UNO DEI VOLTI più belli e sorridenti della Rai è quello di Caterina Balivo, conduttrice del programma di punta del pomeriggio di Rai Due, «Detto Fatto», che ora ha lasciato spazio al ciclismo. «Torneremo con l’edizione Summer dal 29 maggio fino all’11 giugno e stiamo preparando delle cose molto belle, divertenti con tanti ospiti interessanti» racconta a «Viola week». Dopo l’11 giugno riposo assoluto anche perché, spiega Caterina: «Sono al sesto mese di gravidanza e tutto procede molto bene». Ad agosto dunque darà alla luce la secondogenita dopo Guido Alberto, figlio avuto nel 2012 dal marito Guido Maria Breda. Caterina, carriera tv a parte, è una tifosissima del Napoli. «Il viola è un colore molto glamour ed anche se faccio tv non sono scaramantica perciò mi vesto spesso di viola. Ma sono nata a Napoli da genitori talmente tifosi che lasciavano i figli a casa per andare allo stadio, anche perché negli anni 80 c’era Maradona ed era impossibile non tifare. Se uno nasce a Napoli come fa a tifare per altre squadre?Mio zio era dell’Inter elo trovavo inconcepibile per esempio. A 10 anni ho avuto un’unica défaillance – ride – per la Juve perché mi piaceva molto Tacconi, ma mio padre mi disse che era impossibile cambiare squadra e che comunque lui era geloso, così cambiai idea».

Andava o va allo stadio?

«Sono andata tante volte da piccola e anche da grande, tanto i ricordi sono gli stessi visto che il San Paolo a dire il vero è un po’ vecchio e fatiscente me per un nuovo stadio ci vuole il miracolo di San Gennaro, anche se non è l’unica città dove serve lo stadio nuovo».

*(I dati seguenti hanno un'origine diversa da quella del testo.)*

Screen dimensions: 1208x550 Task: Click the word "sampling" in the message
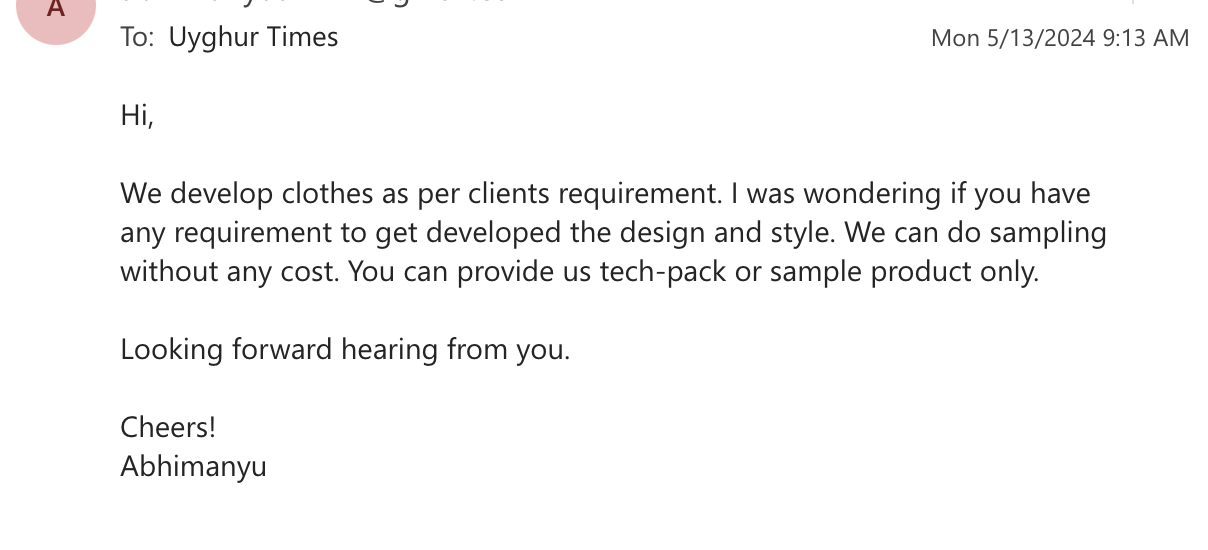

Qualche anno fa disse che si sarebbe spogliata, stile Ferilli o Falchi per le squadre romane, se il Napoli avesse vinto lo scudetto. Lo farebbe ancora?

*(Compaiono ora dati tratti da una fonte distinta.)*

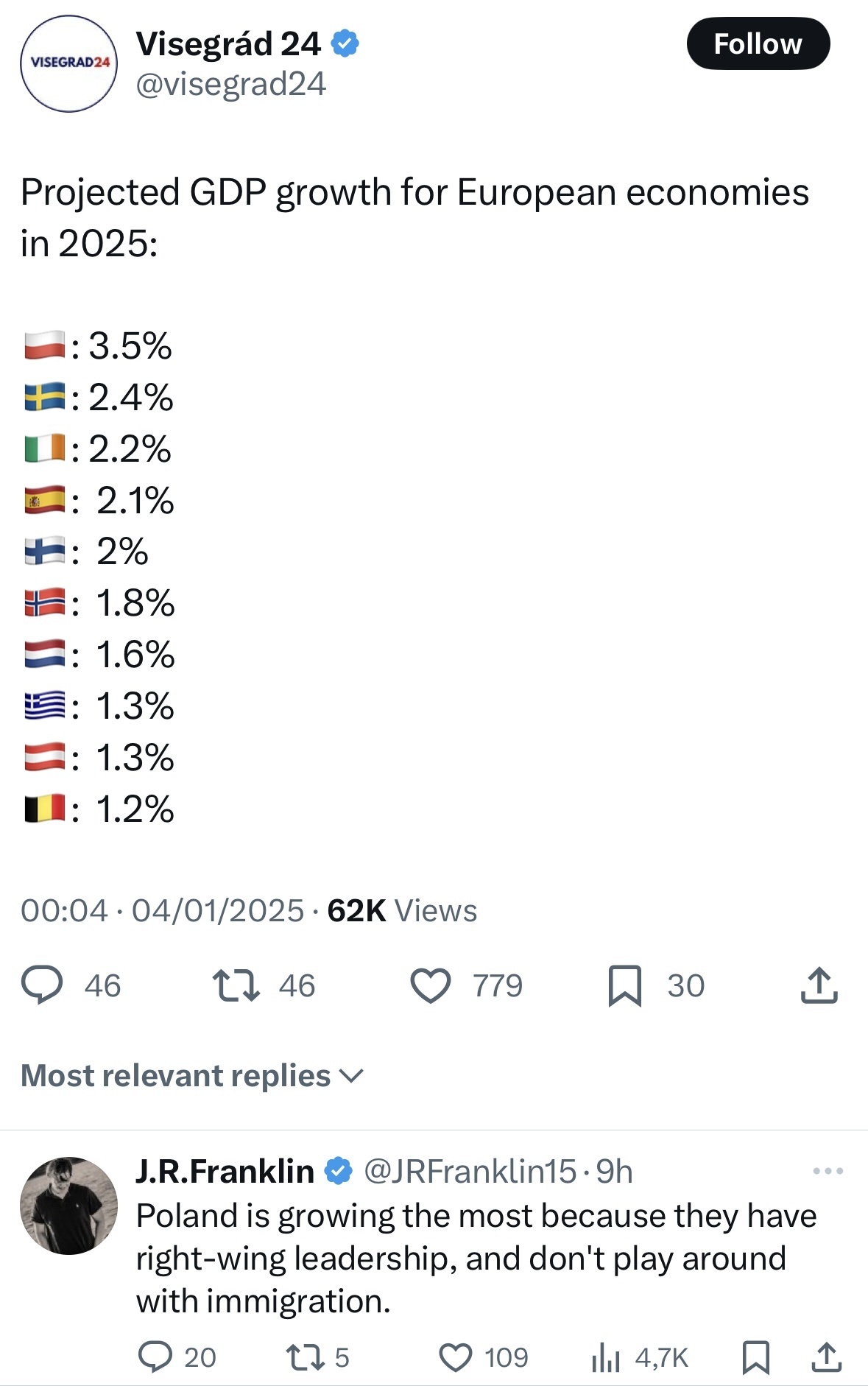
Task: Open Most relevant replies sort dropdown
Action: (191, 1076)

«Lascio spazio ad una più giovane e magra. Per queste cose c’è un limite di età».

Anche se lo scudetto sembra lontano anche quest’anno (anche se la matematica non condanna i partenopei), le piace comunque la squadra di Sarri?

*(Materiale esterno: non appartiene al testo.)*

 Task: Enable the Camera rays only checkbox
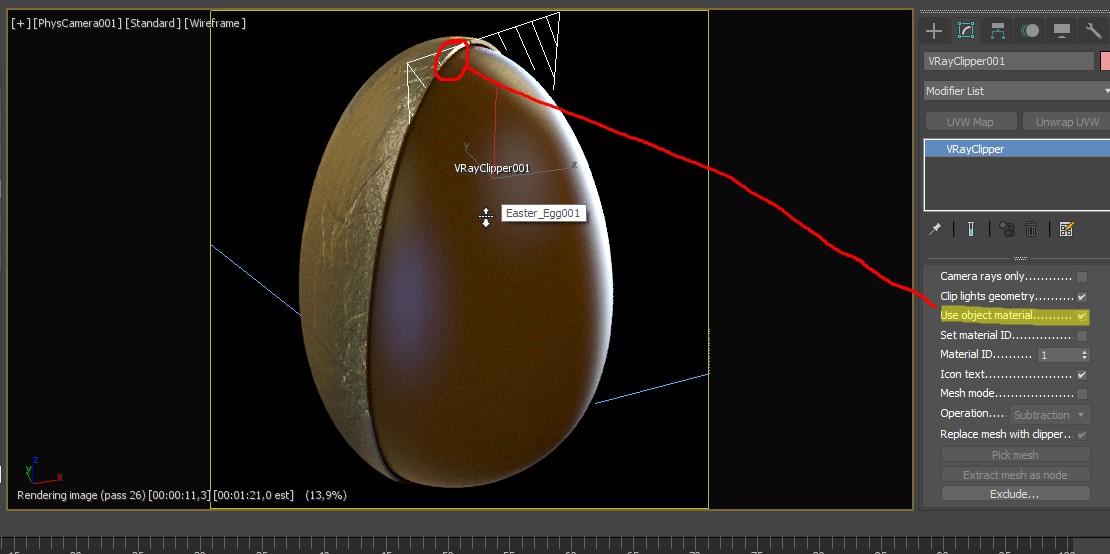pyautogui.click(x=1082, y=277)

«Anche se ha fatto un bellissimo campionato c’è stato spesso da soffrire anche in partite dal risultato scontato. In questi ultimi stagioni il Napoli ogni tanto molla la presa, si distrae, compresa la scorsa stagione che aveva uno come Higuain, e non so dire se è un problema di panchina o altro ma visto che è una costante qualche falla c’è».

Di Sousa che idea s’è fatta?

«Mi riallaccio al discorso fatto, del calcio come intrattenimento, e se ci sono disaccordi tra allenatore e società – come ho letto – da tifosa non mi interessa. L’idea che mi sono fatta è che lui ha un’idea troppo internazionale di calcio e forse non si è calato nella realtà italiana come fanno tanti tecnici stranieri. La Fiorentinala seguivo con piacere quando c’era Montella che è uno degli italiani bravi, vedi anche Conte, Allegri ed ora Inzaghi che ha fatto così bene con la Lazio e che sono appunto italiani. Se la Fiorentina fa bene ad affidarsi ad un tecnico Made in Italy? Me lo auguro per lei e per il bel calcio».

A Capri lei ha conosciuto i Della Valle che a Firenze sono accusati di poca passione, lei che ne pensa?

«A me sembra che ce la mettano. Una volta parlavamo di tifosi e convenivamo che è bello avere delle tifoserie calde come quelle di Napoli e Firenze. Secondo me i napoletani sono più bonaccioni mentre i fiorentini non fanno passare nulla, hanno uno spirito più critico diciamo».